The Devil All the Time – Donald Ray Pollock

Set in rural southern Ohio and West Virginia, The Devil All the Time follows a cast of compelling and bizarre characters from the end of World War II to the 1960s. There’s Willard Russell, tormented veteran of the carnage in the South Pacific, who can’t save his beautiful wife, Charlotte, from an agonizing death by cancer no matter how much sacrifi­cial blood he pours on his “prayer log.” There’s Carl and Sandy Henderson, a husband-and-wife team of serial kill­ers, who troll America’s highways searching for suitable models to photograph and exterminate. There’s the spider-handling preacher Roy and his crippled virtuoso-guitar-playing sidekick, Theodore, running from the law. And caught in the middle of all this is Arvin Eugene Russell, Willard and Charlotte’s orphaned son, who grows up to be a good but also violent man in his own right.
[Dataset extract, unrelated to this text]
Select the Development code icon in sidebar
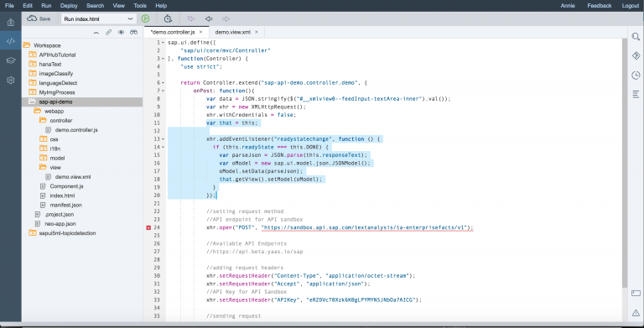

THE DEVIL ALL THE TIME by Donald Ray Pollock is one of those books that I’ve had on my wishlist/TBR for years & just never got around to. And I had absolutely no idea it had been made into a Netflix movie until the trailer dropped a few weeks ago, which was sort of the kick in the ass I needed to finally read it. I don’t have strong feelings one way or another about whether I read something before watching the adaptation…it can go either way depending on the book/movie/show, and just my mood.
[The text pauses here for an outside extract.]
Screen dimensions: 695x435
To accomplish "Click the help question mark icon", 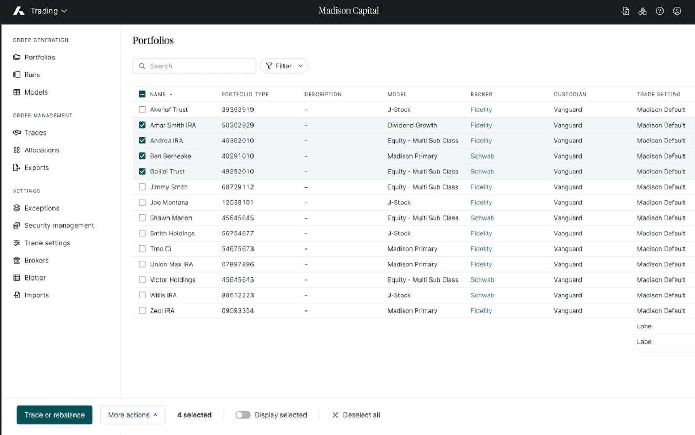I will click(x=660, y=11).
But anyway. This was one I really wanted to read first, and I’m glad I did. I think my mistake was in watching the movie almost immediately after finishing the book, which has now caused a weird mashup in my mind and just…hmmm…I guess I have some feelings?

This book is tough to nail down in terms of genre, because it’s a little bit of a lot of different things. There’s certainly an element of crime fiction, as some of the main characters are literal serial killers. But the book also has this sort’ve winsome, almost romantic Americana vibe as well. And then it occasionally veers off into horror. To me, things almost felt like a super grim Joe R. Lansdale book, as directed by Quentin Tarantino.

The story bounces around quite a lot, between southern Ohio and West Virginia, and it spans quite a bit of time, from the end of WWII on up to the 60’s. While this is a pretty big ensemble story, Arvin Russell is at the center of the story. Having grown up in a household poisoned by grief & religious zealotry, Arvin grows into a young man with a pretty strong moral compass, but also with a capacity for moments of extreme violence. What he endures in his childhood is deeply upsetting, and he carries that trauma with him, always.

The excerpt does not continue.